- Classification: Division I
- Season: 1983–84
- Teams: 8
- First round site: New Haven Coliseum New Haven, Connecticut
- Finals site: Meadowlands Arena East Rutherford, New Jersey
- Champions: Iona (2nd title)
- Winning coach: Pat Kennedy (2nd title)
- MVP: Steve Burtt (Iona)

= 1984 MAAC men's basketball tournament =

The 1984 MAAC men's basketball tournament was held March 8–10 with the quarterfinal round held at the New Haven Coliseum in New Haven, Connecticut and the semifinals and championship game held at the Meadowlands Arena in East Rutherford, New Jersey.

Iona defeated in the championship game, 72–61, to win their second MAAC men's basketball tournament in three years.

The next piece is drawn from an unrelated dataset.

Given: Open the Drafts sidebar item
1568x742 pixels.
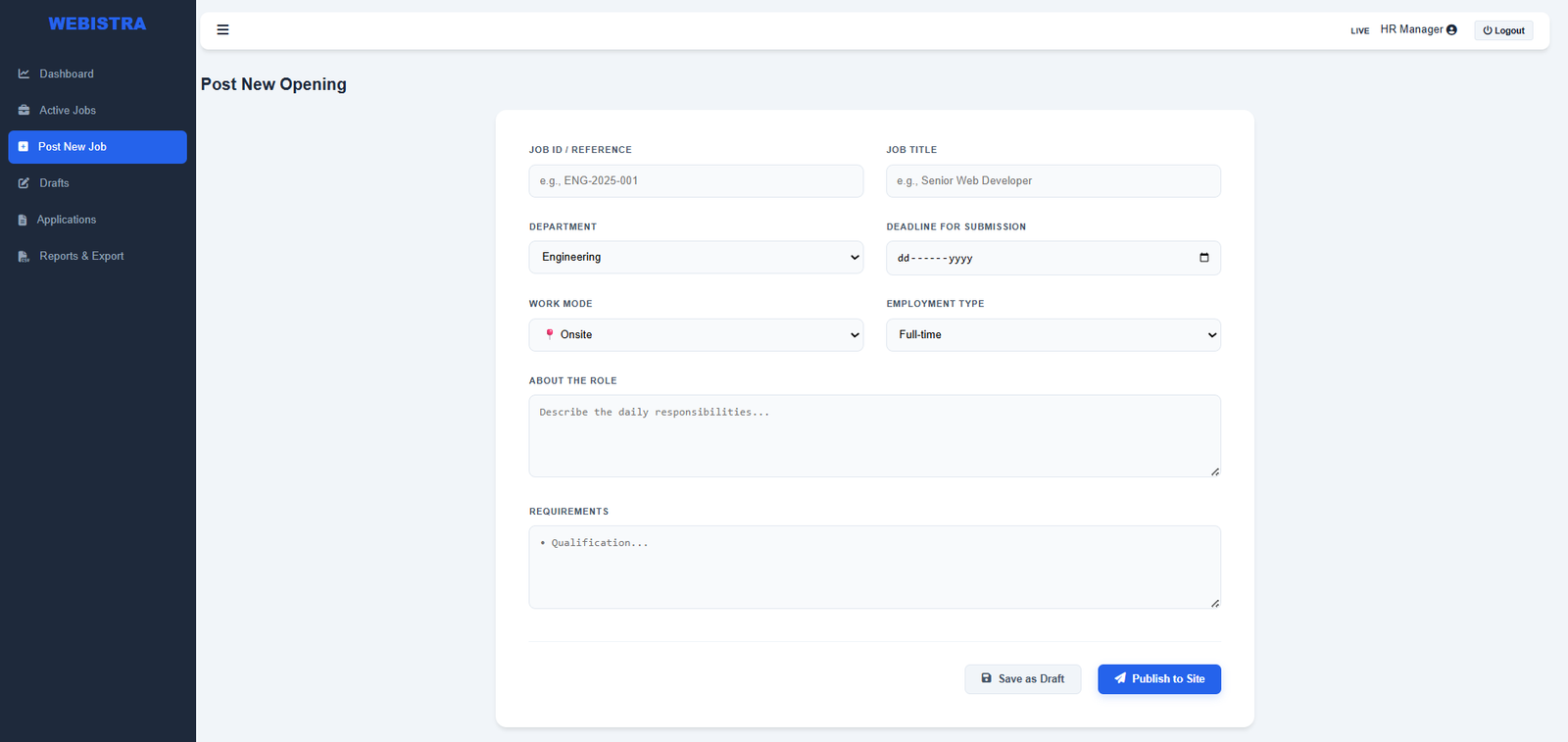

The Gaels received a bid to the 1984 NCAA tournament where they were beaten by Virginia in the opening round, 57–56.

==Format==
All eight of the conference's members participated in the tournament field. They were seeded based on regular season conference records, with all teams starting play in the quarterfinal round. An additional third place game was also played on the last day of the tournament.

Quarterfinal games were played at the New Haven Coliseum in New Haven, Connecticut. All remaining games were played at a neutral site at the Meadowlands Arena in East Rutherford, New Jersey.